While Konigsberg is a Brooklyn lifer, Amos’ family bounced around from Colorado to Pennsylvania and eventually Vermont. At some point, he up and left to Chicago, looking for a change of scenery. “I was just bored, I still am,” he says of the decision, which might also explain the immense volume of recording projects (roughly 250) that he worked on during his four year stint there. Eventually he ended up in New York to start the avant pop band Water From Your Eyes, and before long, had crossed paths with Lily.
After years performing with her experimental punk group Palberta, Konigsberg was beginning to carve out a solo career, and thought Amos could be a potential producer. What began as a trial session for her debut album quickly evolved into a songwriting competition, with the two churning out dozens of tracks over the Fall of 2020. “Lily became the lyric supervisor and I became the music supervisor”, explains Amos, “the roles emerged”. With such undeniable chemistry, it was only logical that they form a band, the hilarious and perfectly named My Idea.

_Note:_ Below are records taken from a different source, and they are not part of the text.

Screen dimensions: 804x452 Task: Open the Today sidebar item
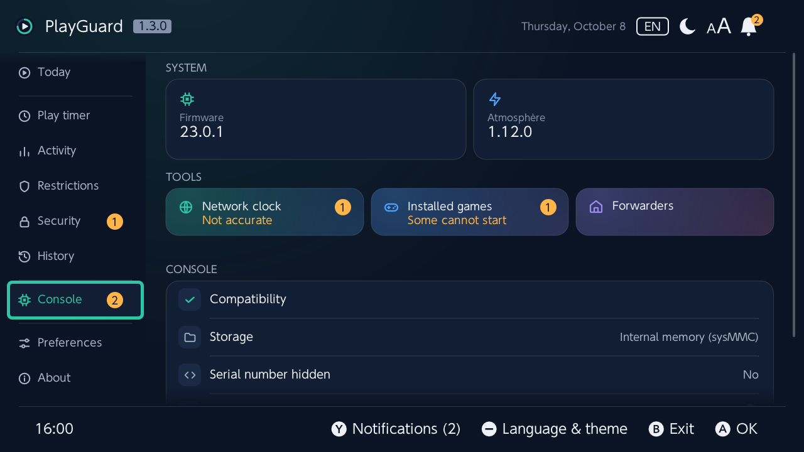(x=75, y=72)
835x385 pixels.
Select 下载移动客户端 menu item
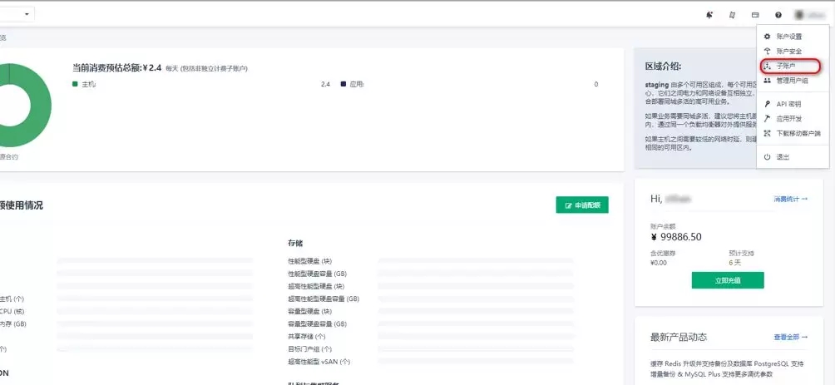[798, 133]
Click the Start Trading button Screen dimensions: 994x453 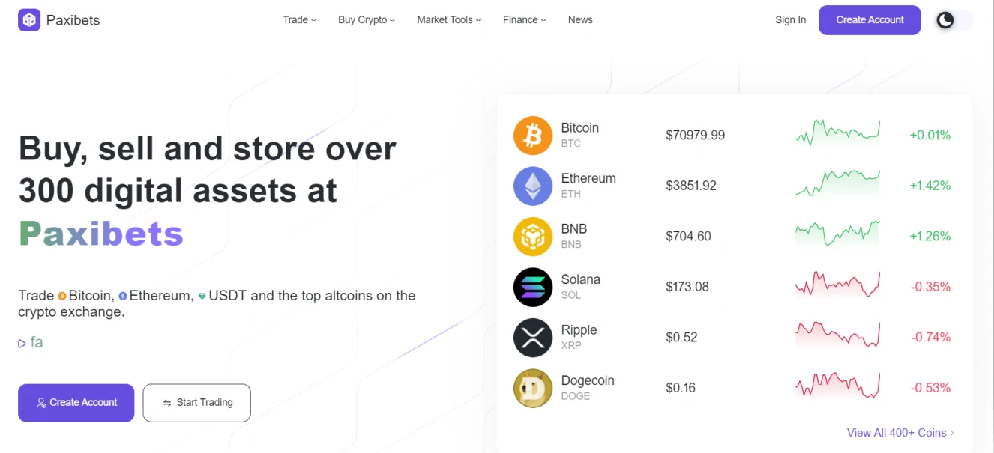(197, 403)
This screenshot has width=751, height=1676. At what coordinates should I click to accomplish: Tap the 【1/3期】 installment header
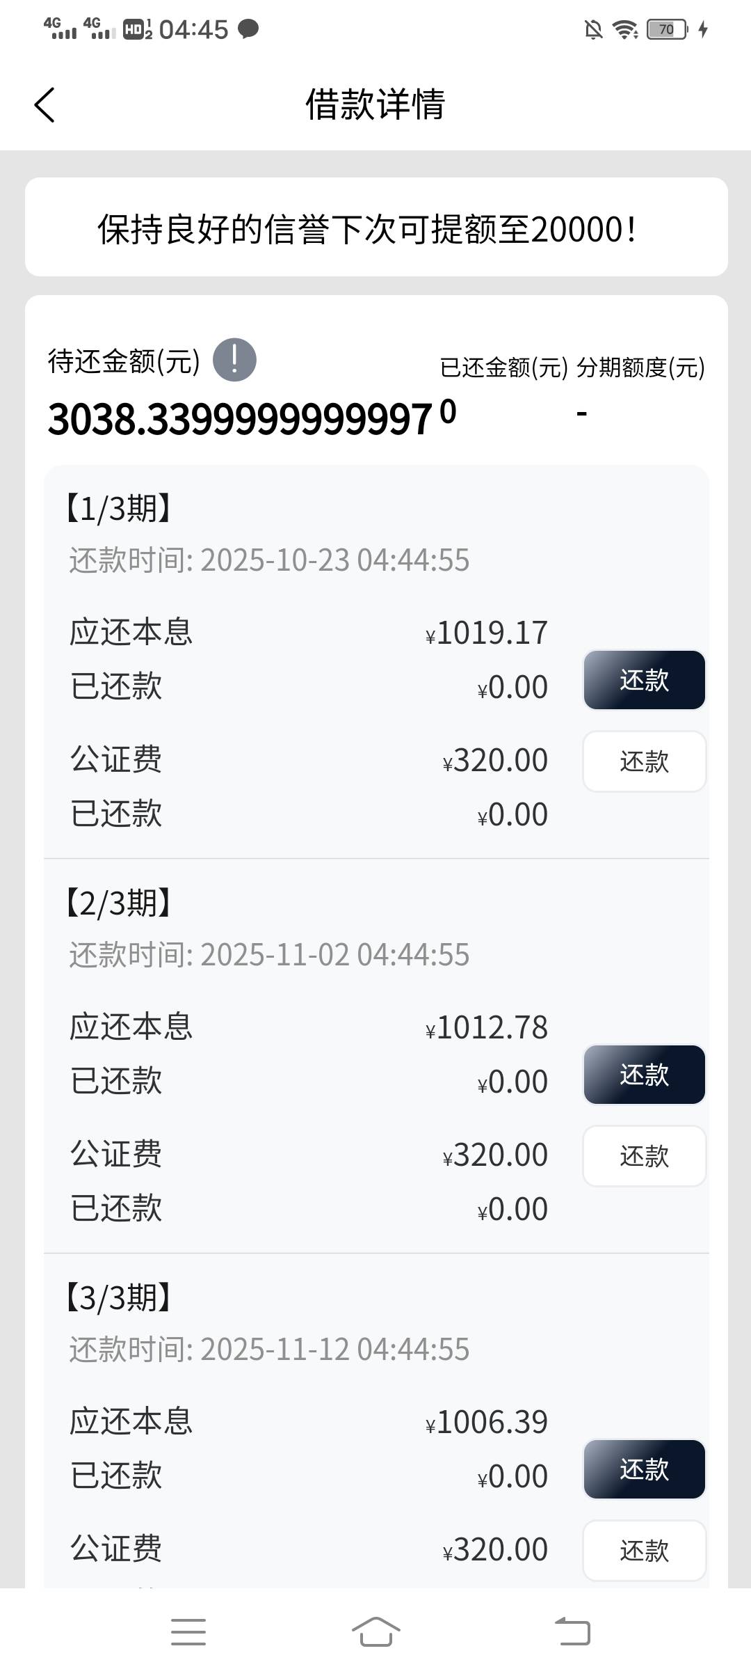point(118,509)
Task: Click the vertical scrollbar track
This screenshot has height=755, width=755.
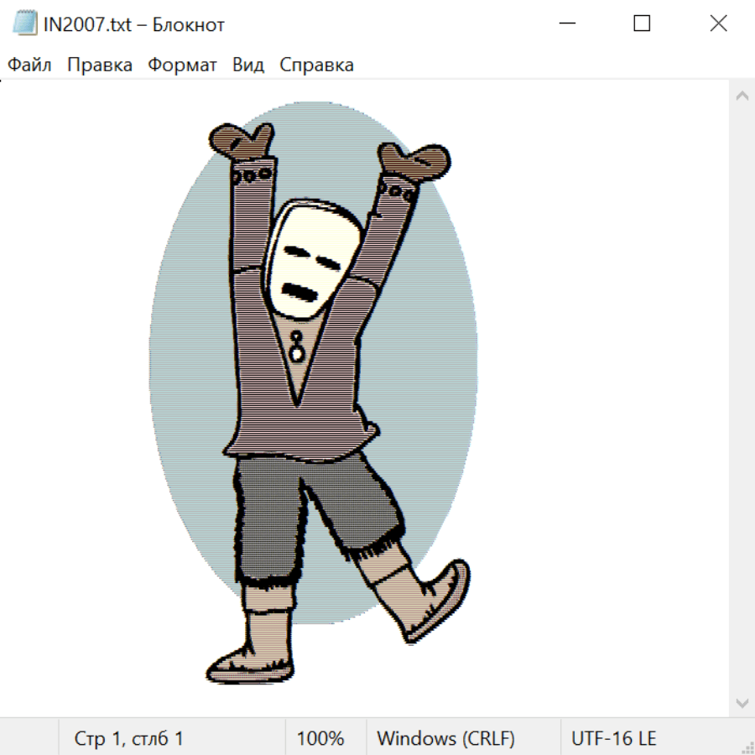Action: point(742,398)
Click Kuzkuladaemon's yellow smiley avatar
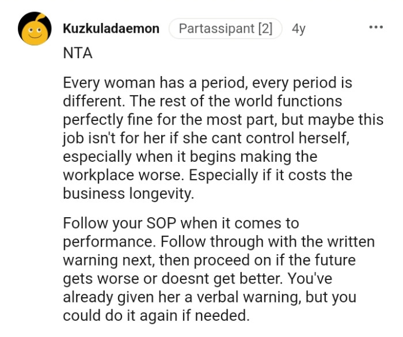Viewport: 403px width, 337px height. pos(35,29)
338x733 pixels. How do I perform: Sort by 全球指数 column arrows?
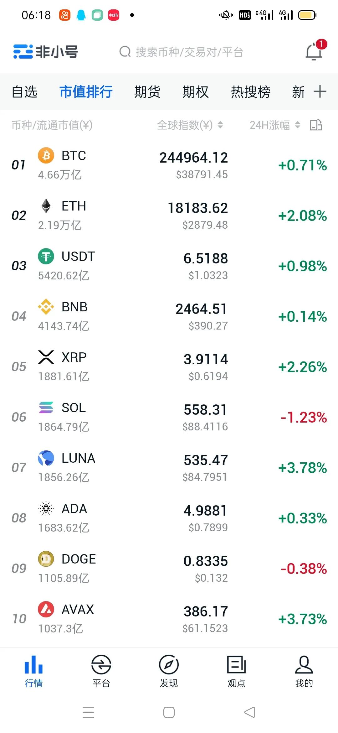coord(220,125)
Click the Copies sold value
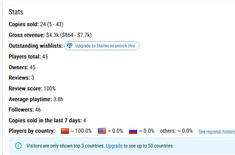This screenshot has width=235, height=155. pos(52,24)

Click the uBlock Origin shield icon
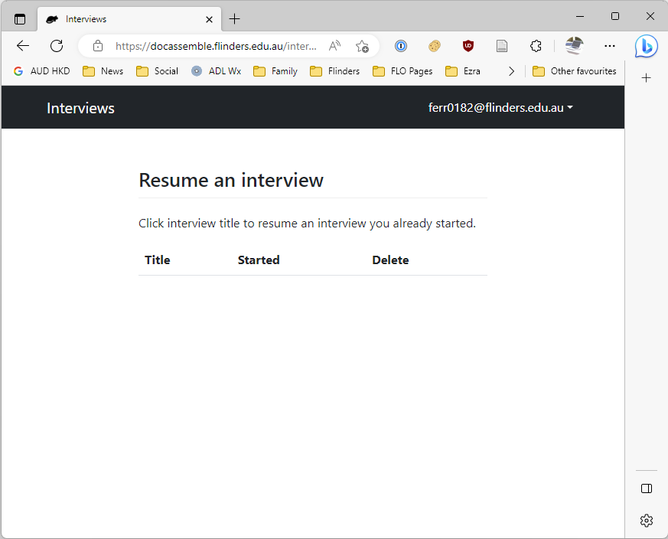[468, 46]

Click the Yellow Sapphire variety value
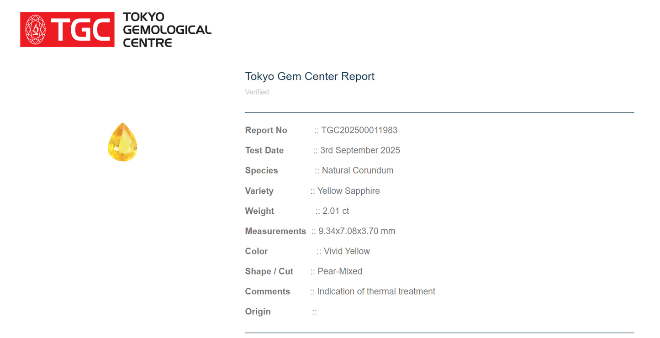pyautogui.click(x=348, y=191)
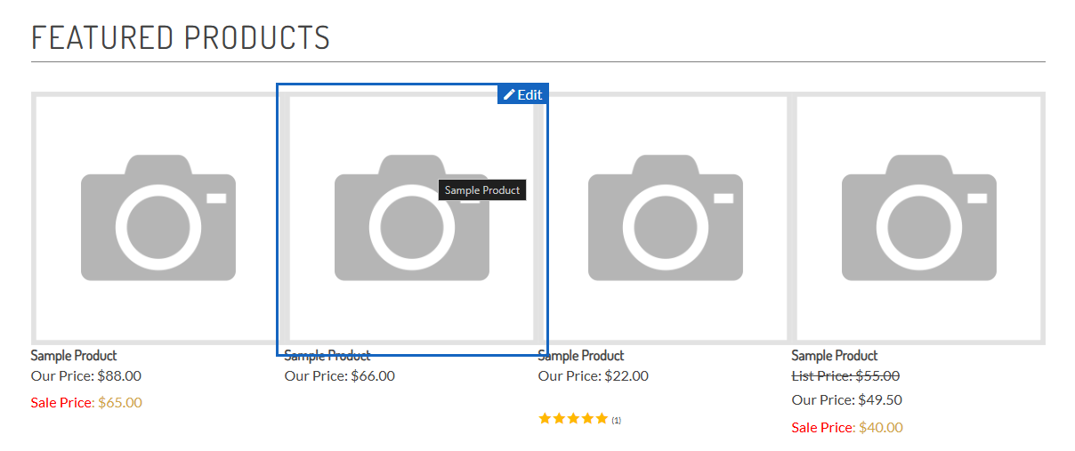Click the Our Price $88.00 text
The image size is (1075, 451).
click(x=86, y=375)
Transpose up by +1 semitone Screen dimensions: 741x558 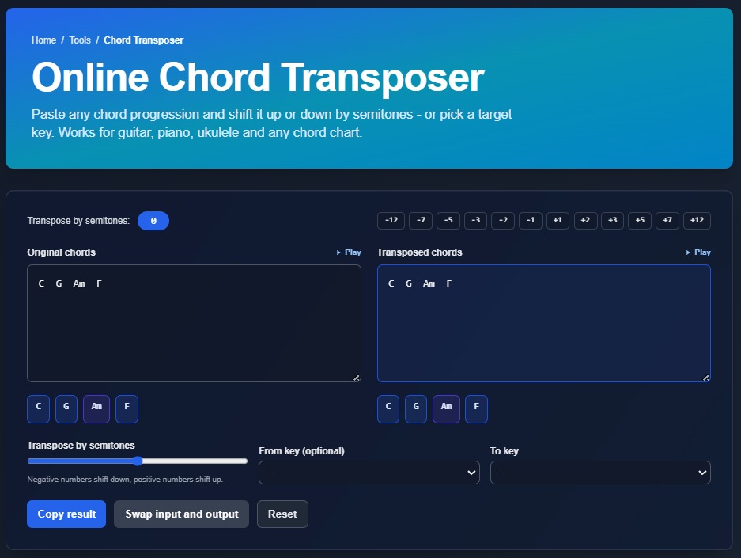(558, 220)
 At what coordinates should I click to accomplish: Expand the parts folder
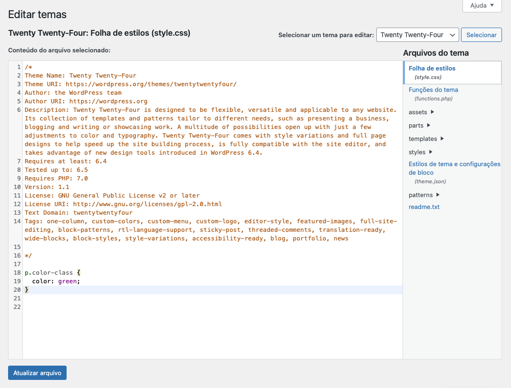(x=415, y=125)
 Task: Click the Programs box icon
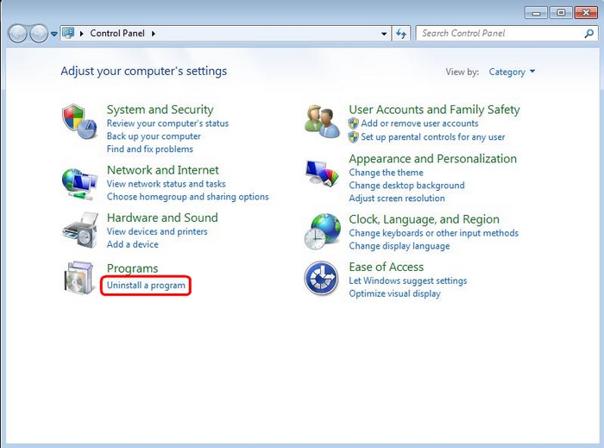79,278
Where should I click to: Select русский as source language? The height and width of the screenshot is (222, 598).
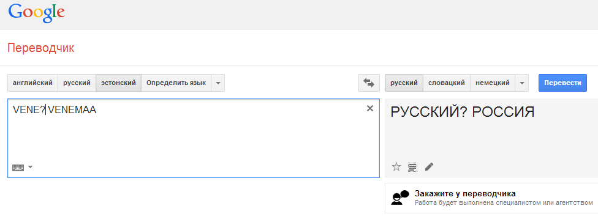[77, 83]
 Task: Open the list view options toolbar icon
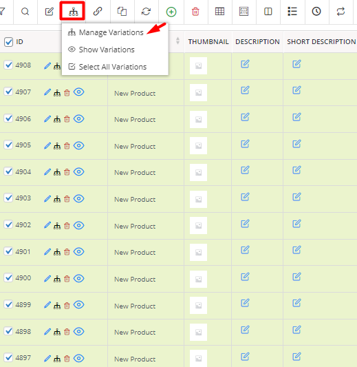tap(292, 11)
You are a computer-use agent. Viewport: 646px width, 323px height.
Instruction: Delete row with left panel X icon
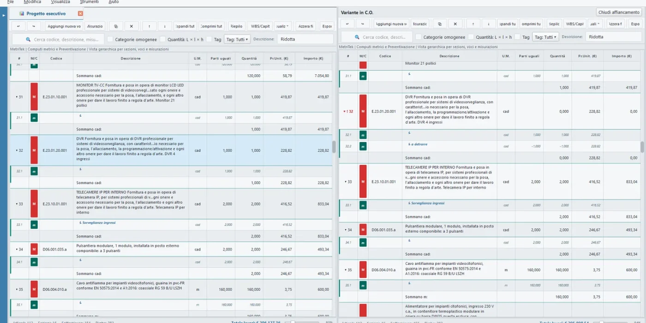pos(132,26)
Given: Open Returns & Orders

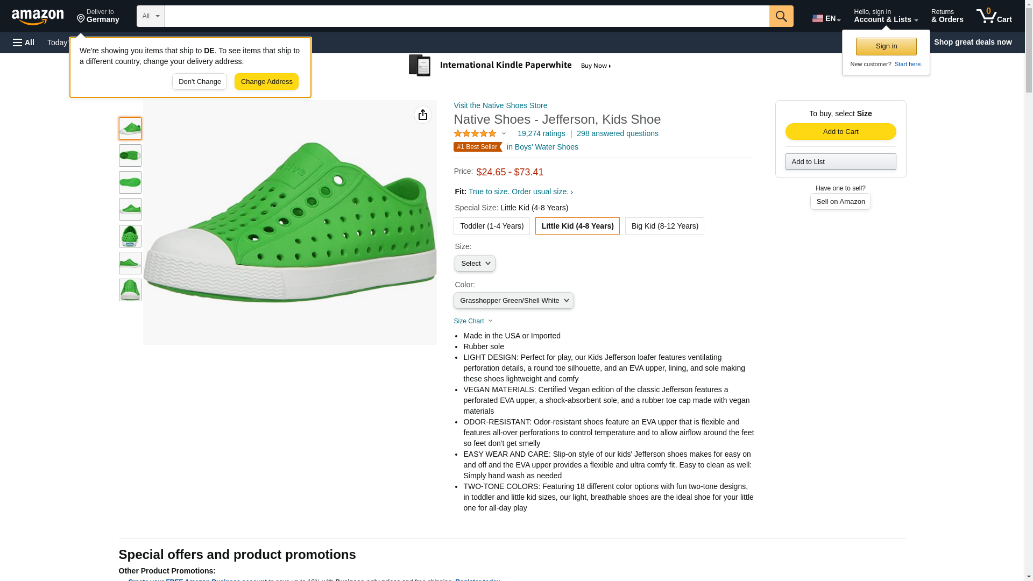Looking at the screenshot, I should click(946, 16).
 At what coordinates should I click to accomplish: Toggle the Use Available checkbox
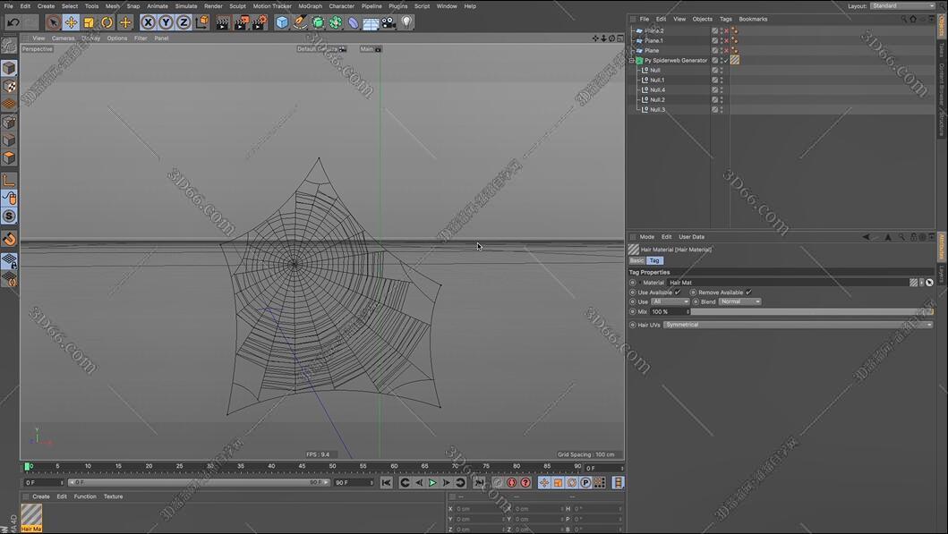pyautogui.click(x=677, y=292)
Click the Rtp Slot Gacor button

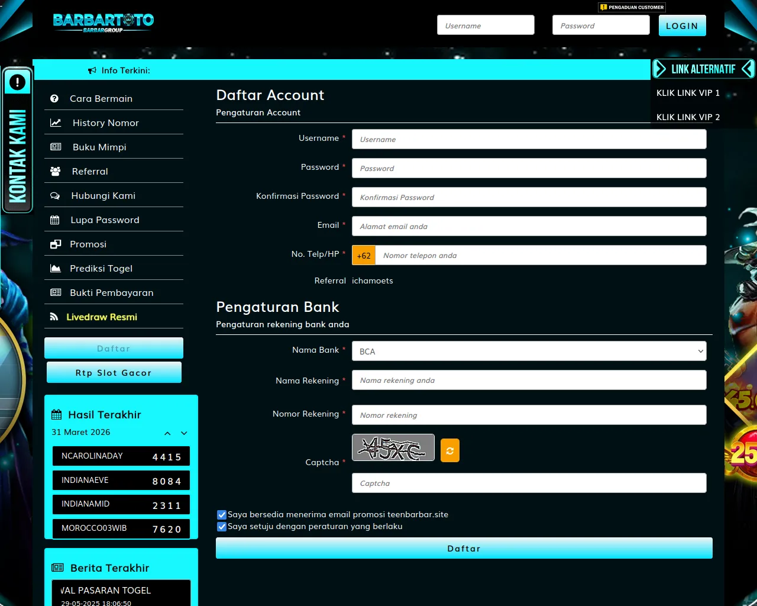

On their debut EP, the duo pack their immense personalities into bite sized pop experiments. “Stay Away Still” delivers tongue-in-cheek lines like “depression’s a conspiracy theory” over tightly wound indie rock, while “Birthday” immediately pivots into icy glitchiness, pitting pulsing drum & bass against glossy vocals. There’s an economy to their songwriting, every production choice and lyric pulling you into their world without ever becoming overwhelming. Lyrics like “God is great and music’s better” feel like a revelation on “I Can’t Dance”, and the piano arpeggios on “Keep Lying To Me” build the tension to a boiling point before erupting into autotuned euphoria.
Their union has been described by friends as “watching two planets collide”, and their 13-minute debut feels like watching a universe only begin to expand.